Obecnie brak opinii czytelników. Ocena opiera się na 8 głosach.
The Last Ferry Home
Prawdziwa historia, która może brzmieć nieco znajomo dla pokolenia wyżu demograficznego. Obejmuje lata od lat 50. do czasów współczesnych, od dziecięcych wybryków po niepokoje i niebezpieczeństwa wieku nastoletniego, a następnie wzloty i upadki małżeństwa, porodu i rozwodu.
Poza tymi latami następuje asortyment zabawnych i niesamowitych, radosnych i cudownych, a także rozczarowań i smutku niezbyt normalnego życia.
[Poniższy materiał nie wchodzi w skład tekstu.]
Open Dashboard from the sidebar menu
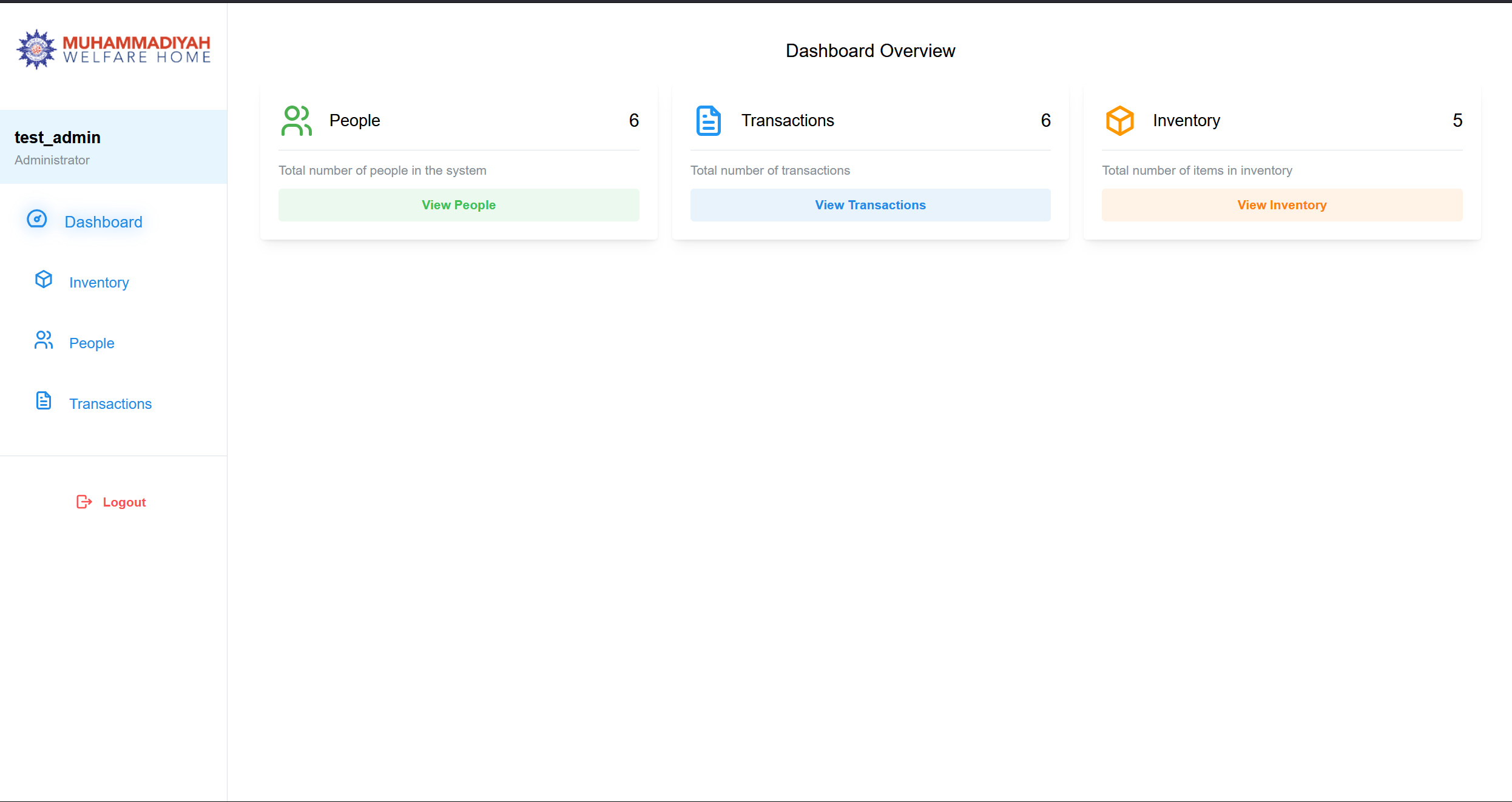Viewport: 1512px width, 802px height. 103,222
Wszystko zaczęło się w małym północnym miasteczku w Ameryce, przekraczając sześć dekad i kilka obcych krajów. Szansa na rozpoczęcie od nowa, drugie małżeństwo (na które warto było czekać) - nowy mężczyzna, nowy kraj, nowe zwyczaje - wśród zamków, wrzosowisk i mistycyzmu, a także dziwactw, dziwactw i kaprysów.
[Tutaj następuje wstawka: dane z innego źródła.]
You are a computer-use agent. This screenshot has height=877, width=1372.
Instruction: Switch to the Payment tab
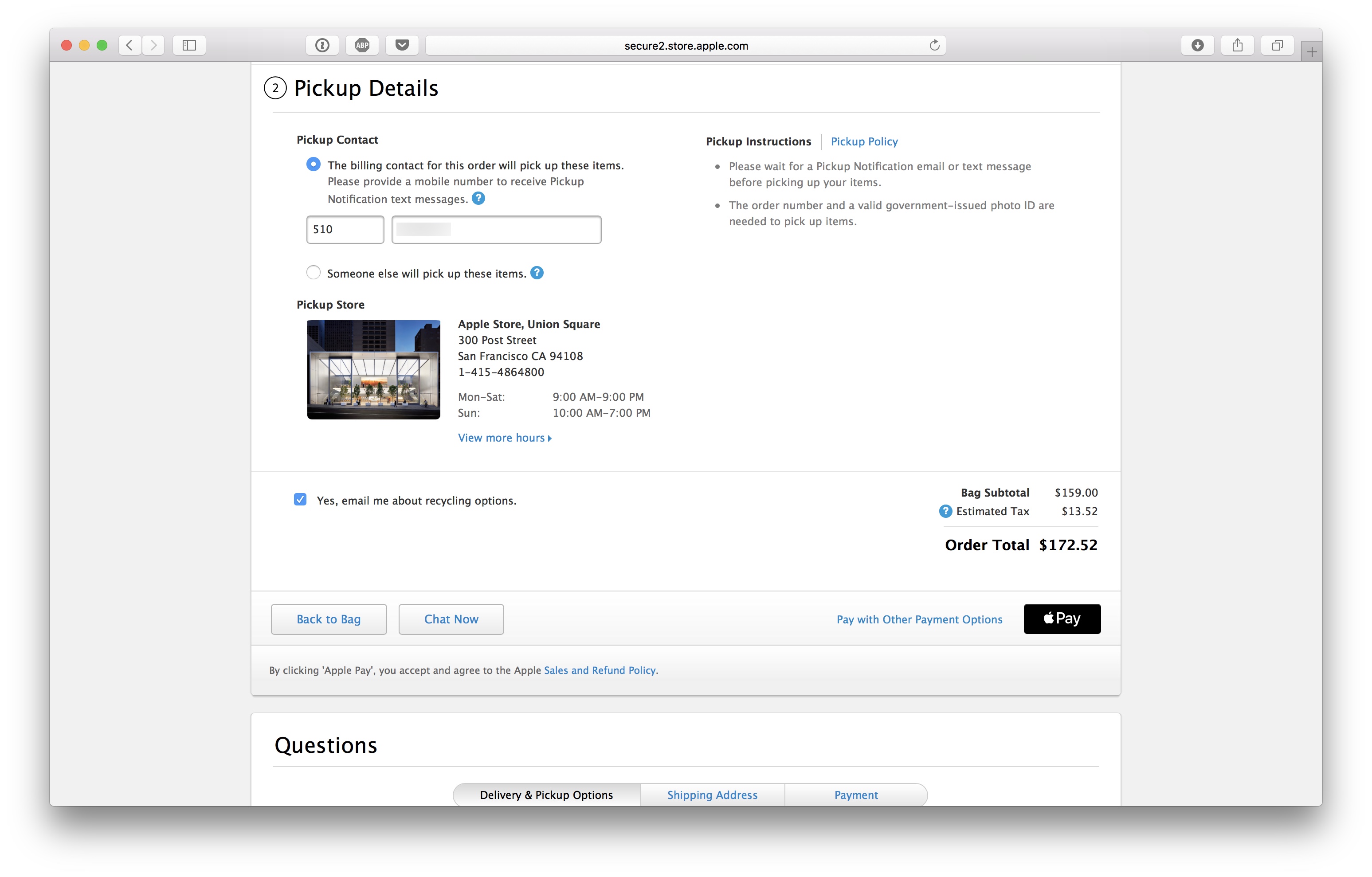click(x=856, y=795)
Całożyciowe poszukiwanie tożsamości i odpowiedzi, w stylu igły w stogu siana. Poszukiwanie rozpoznawalnej twarzy, imienia, miejsca, czasami nieistniejącego, jak duch. "Jestem tutaj, ale tak naprawdę mnie tu nie ma".
Odkrycie ludzkiej natury, przynależności do kogoś, dni i chwil, które nigdy nie zostaną zapomniane, i szansa na przeżycie kolejnego dnia w wyniku znalezienia prawdy. Kolejna cała rodzina, niczym figury w muzeum figur woskowych nagle i ostatecznie ożywają.
Piosenka z piękną melodią i słowami kuszącymi zza oceanu, jednocześnie nawiedzająca i przyjemna, osobisty hymn, który czasami rzucał cień, a innym razem prowadził do ostatecznego celu poznania.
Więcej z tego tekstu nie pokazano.